Task:
Below is a listing; retype exactly the line with "This screenshot has width=1202, height=903." and every line after it through the end, and only those, leaving out the pictures.

Given information:

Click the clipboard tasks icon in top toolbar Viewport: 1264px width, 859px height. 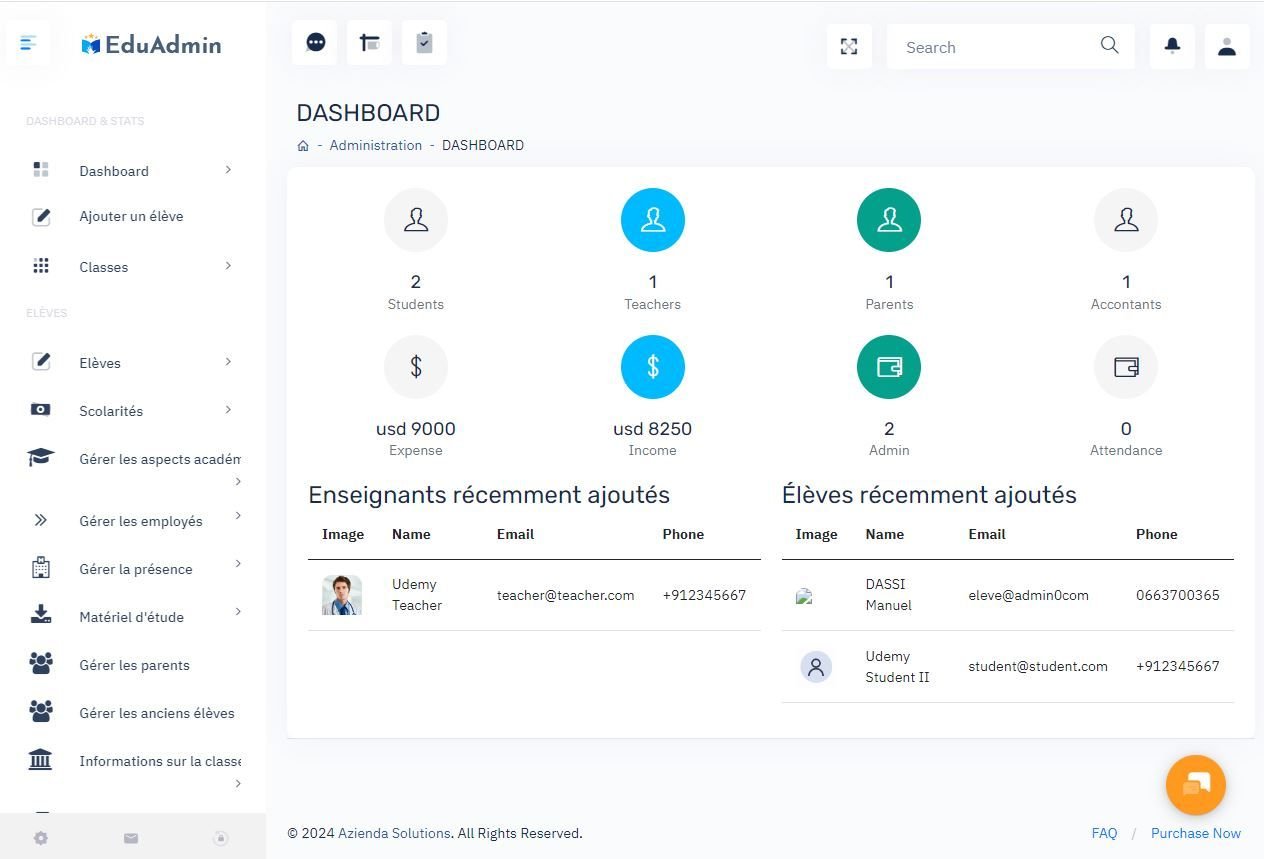[424, 43]
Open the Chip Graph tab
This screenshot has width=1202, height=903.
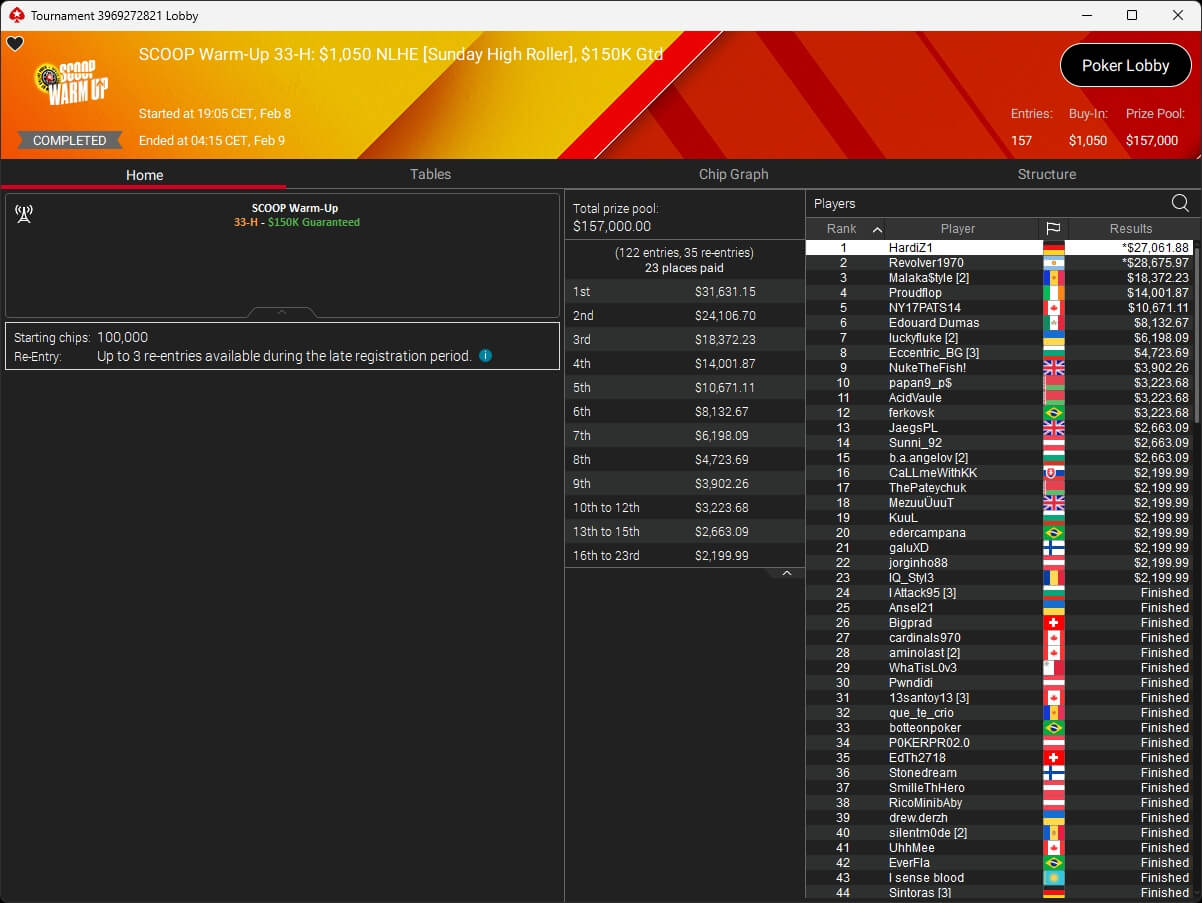[x=733, y=174]
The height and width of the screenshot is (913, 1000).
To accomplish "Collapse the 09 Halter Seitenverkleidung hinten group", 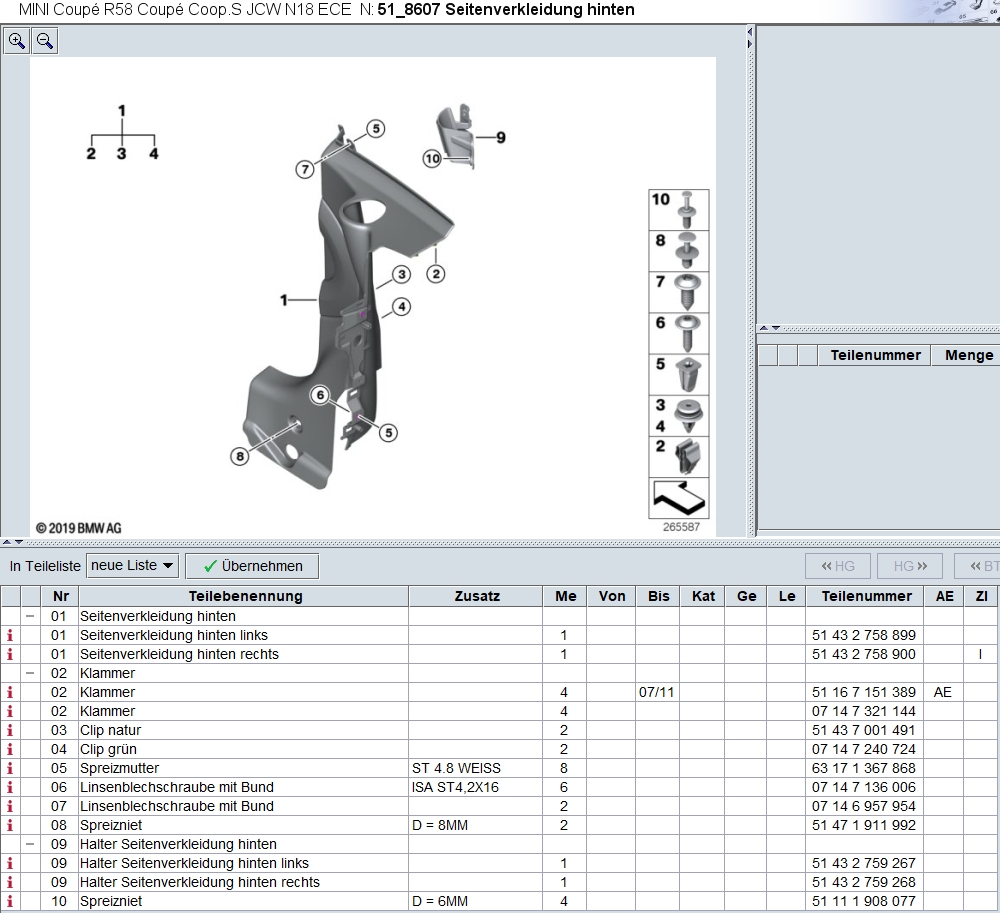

Result for this exercise:
This screenshot has width=1202, height=903.
[x=733, y=174]
The height and width of the screenshot is (913, 1000).
To accomplish "Collapse the 09 Halter Seitenverkleidung hinten group", 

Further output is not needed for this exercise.